## Data records
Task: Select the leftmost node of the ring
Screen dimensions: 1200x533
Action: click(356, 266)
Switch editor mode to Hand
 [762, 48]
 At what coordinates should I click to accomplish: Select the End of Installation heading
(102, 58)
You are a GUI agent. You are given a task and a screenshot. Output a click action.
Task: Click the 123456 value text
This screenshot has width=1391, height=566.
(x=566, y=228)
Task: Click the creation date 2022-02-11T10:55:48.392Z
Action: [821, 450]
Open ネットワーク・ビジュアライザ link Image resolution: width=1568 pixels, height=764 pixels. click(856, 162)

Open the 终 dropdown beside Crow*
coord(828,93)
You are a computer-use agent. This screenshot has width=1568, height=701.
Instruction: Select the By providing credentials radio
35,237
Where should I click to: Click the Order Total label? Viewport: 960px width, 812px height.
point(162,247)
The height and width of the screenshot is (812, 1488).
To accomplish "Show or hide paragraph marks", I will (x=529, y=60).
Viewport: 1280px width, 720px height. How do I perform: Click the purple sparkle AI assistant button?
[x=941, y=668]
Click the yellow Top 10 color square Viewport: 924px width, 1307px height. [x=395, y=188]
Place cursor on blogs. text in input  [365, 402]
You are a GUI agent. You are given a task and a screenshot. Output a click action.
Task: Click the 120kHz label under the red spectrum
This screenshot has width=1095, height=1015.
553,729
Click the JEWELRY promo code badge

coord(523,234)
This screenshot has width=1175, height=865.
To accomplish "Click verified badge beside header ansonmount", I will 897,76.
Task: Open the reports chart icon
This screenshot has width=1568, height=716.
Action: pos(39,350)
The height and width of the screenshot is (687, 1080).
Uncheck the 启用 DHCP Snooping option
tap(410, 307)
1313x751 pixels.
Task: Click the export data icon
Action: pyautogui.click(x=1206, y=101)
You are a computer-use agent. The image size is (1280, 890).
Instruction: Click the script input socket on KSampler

## Try it
Please write out every record shown above exactly as it reads.

## Worked solution
Task: Select the leftmost node of the ring
Screen dimensions: 1200x533
Action: click(356, 266)
Switch editor mode to Hand
 [762, 48]
 At what coordinates should I click to accomplish: Select the End of Installation heading
(102, 58)
You are a GUI agent. You are given a task and a screenshot. Output a click action.
Task: Click the 123456 value text
This screenshot has width=1391, height=566.
(x=566, y=228)
Task: Click the creation date 2022-02-11T10:55:48.392Z
Action: [821, 450]
Open ネットワーク・ビジュアライザ link Image resolution: width=1568 pixels, height=764 pixels. click(856, 162)

Open the 终 dropdown beside Crow*
coord(828,93)
You are a computer-use agent. This screenshot has width=1568, height=701.
Instruction: Select the By providing credentials radio
35,237
Where should I click to: Click the Order Total label? Viewport: 960px width, 812px height.
point(162,247)
The height and width of the screenshot is (812, 1488).
To accomplish "Show or hide paragraph marks", I will (x=529, y=60).
Viewport: 1280px width, 720px height. How do I perform: Click the purple sparkle AI assistant button?
[x=941, y=668]
Click the yellow Top 10 color square Viewport: 924px width, 1307px height. [x=395, y=188]
Place cursor on blogs. text in input  [365, 402]
You are a GUI agent. You are given a task and a screenshot. Output a click action.
Task: Click the 120kHz label under the red spectrum
This screenshot has width=1095, height=1015.
553,729
Click the JEWELRY promo code badge

coord(523,234)
This screenshot has width=1175, height=865.
To accomplish "Click verified badge beside header ansonmount", I will 897,76.
Task: Open the reports chart icon
This screenshot has width=1568, height=716.
Action: pos(39,350)
The height and width of the screenshot is (687, 1080).
Uncheck the 启用 DHCP Snooping option
tap(410, 307)
1313x751 pixels.
Task: Click the export data icon
Action: pyautogui.click(x=1206, y=101)
You are a computer-use agent. The image size is (1280, 890).
Instruction: Click the script input socket on KSampler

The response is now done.